Mind Expansion Beyond the Brain
◎ Sheldrake’s experiments about the human mind and senses are largely divided into two major topics. One is “the sense of being stared at,” and the other is “phantom limbs.” The point that both share is that they question the notion that consciousness, or the soul, is confined to the inside of the brain.
◎ The feeling that someone is staring at you has so far only been studied scientifically in the form of sounds, smells, minuscule air vibrations and other such “signs” caused by the bodily movements of the starer. There isn’t any powerful “sight beam” as such, it used to be said, but nobody ever tried to confirm whether that explanation is actually true. The phenomenon was just explained away, and ignored as a subject of research. This is an experiment that anyone can do simply by staring at another person’s back. Nevertheless, no scientific experiments were ever performed before Sheldrake, and his results show that the sight beam actually seems to have some sort of power.
◎ “Phantom limbs” occur when a person who has lost an arm or a leg in an accident still continues to have feelings in the missing limb. Sheldrake explains such sensations with the existence of “fields,” and continues to perform experiments to verify their existence.
Is Science Really Objective?
◎ As historians of science have made clear, the result of scientific experiments depend to some extent on the experimenter’s predictions and projections, not to mention their hopes and desires. However, in most cases they have only pointed out how initial setups and data readings are manipulated, consciously or unconsciously. Sheldrake goes one step further and suggests the possibility that the mind of the experimenter acts directly on the subject and thus has an impact on the experimental result itself. That is, you get the “expected effect.”
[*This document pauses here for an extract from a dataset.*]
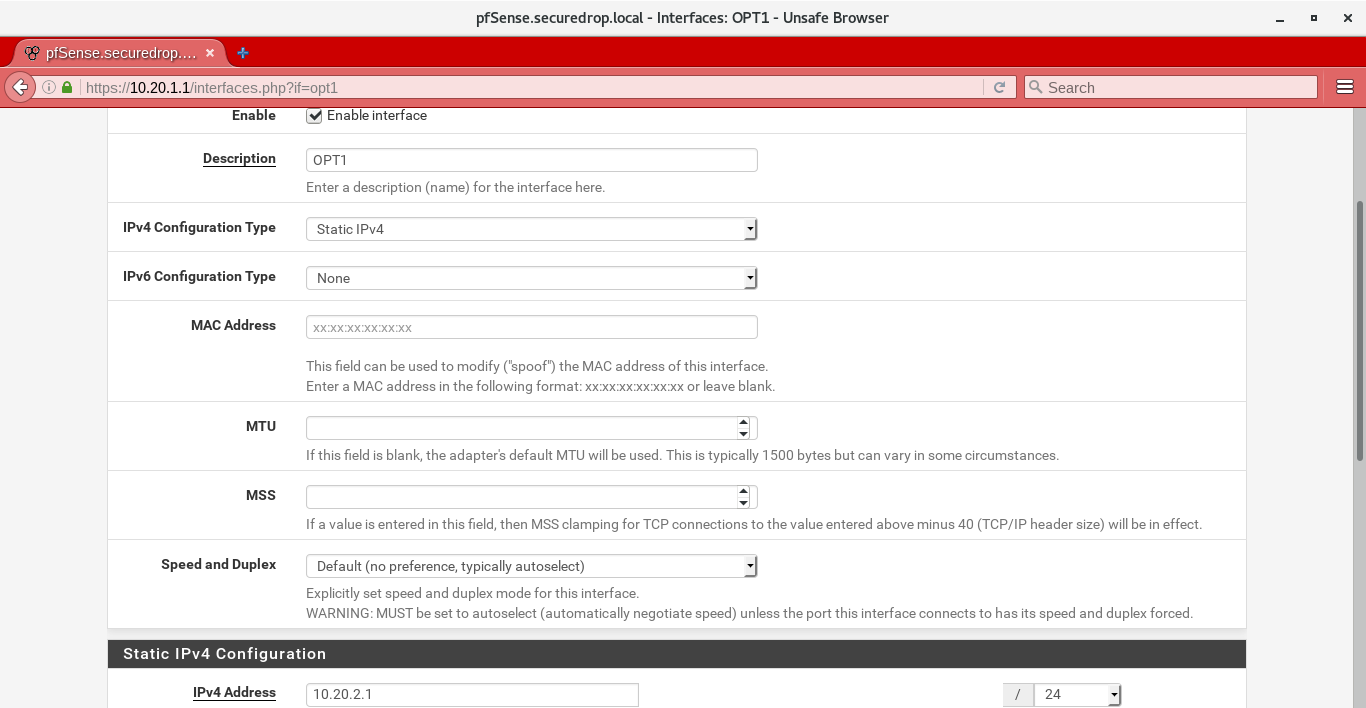
Task: Increase MTU value with up arrow
Action: (743, 422)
◎ He even goes as far as to cast doubt on whether scientific “constants” such as the speed of light or gravitational acceleration really are eternally immutable. If it is as Sheldrake says, and the fundamental constants actually could be shown to vary, the whole basis for our scientific view of the world would be undermined. That is to say, even scientific phenomena that hitherto were believed to be accurately estimated could sometimes be wildly wrong and prove no more reliable than the weather forecast or stock market predictions. In that case, we might have to rely on the hunches and intuitions of skilled craftsmen and connoisseurs even for “scientific phenomena.” Well, then perhaps science too is but a technique that has been polished by artisans and experts with a certain kind of “supernatural power.”
Crop Circles, and Cloud Computing for Memories and Experiences
◎ In addition to the above experiments, Sheldrake has been performing field trials with crop circles, living up to his reputation of trying to elucidate familiar mysteries. Crop circles are made by pressing down the grain in complex geometric patterns, and have been appearing in the UK and elsewhere since the 1970s, although there are reports of similar phenomena from earlier centuries as well. Various theories were proposed, such as that they were made by extraterrestrials, but since the 1990s, verification by paranormal skeptics is progressing and some crop circle creators have fessed up, and by now they are generally believed to be man-made.
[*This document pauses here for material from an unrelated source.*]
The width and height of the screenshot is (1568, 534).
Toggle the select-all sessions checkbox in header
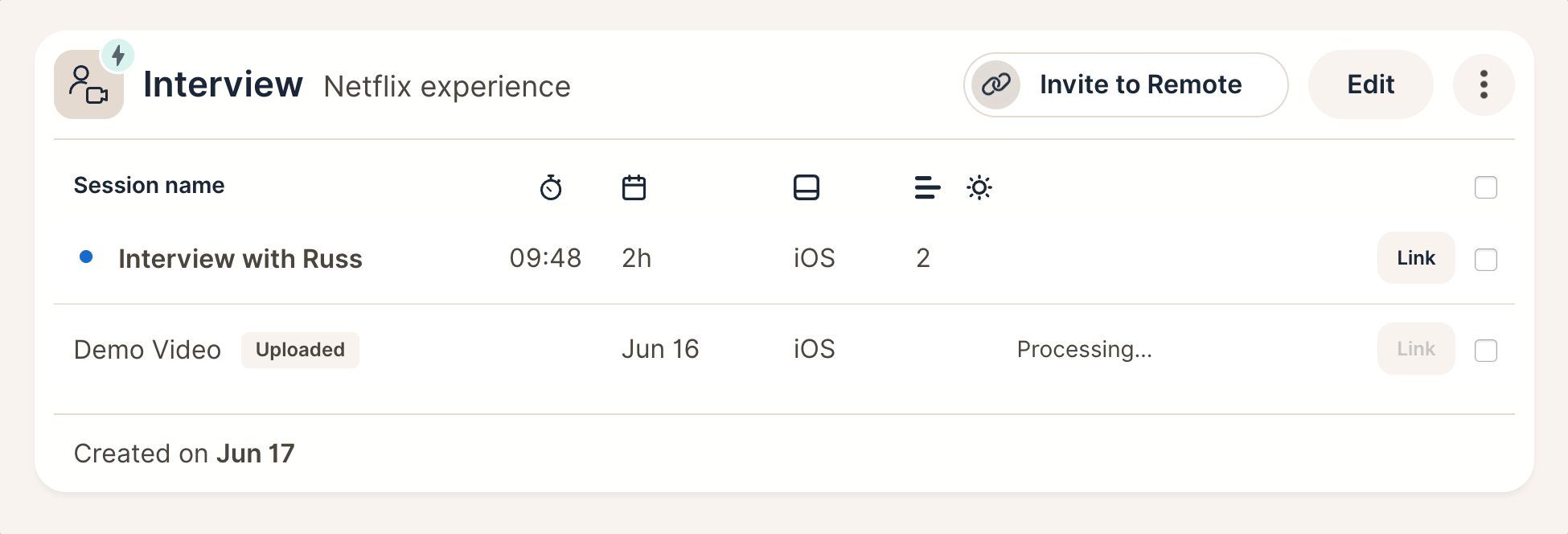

◎ Sheldrake’s experiment was done in 1992, and confirmed that crop circles could indeed be made by man. However, while he was in the middle of his experiment, other crop circles popped up all over the place, which suggests that Sheldrake’s ideas about “resonance” may have been at work.
◎ Sheldrake has further proposed a hypothesis that memories and experiences are stored not in the brain, but in some sort of server-like space. A cloud computing-like system, as it were, where the brain is just a receiver. This makes it possible to explain recovery from amnesia, he claims.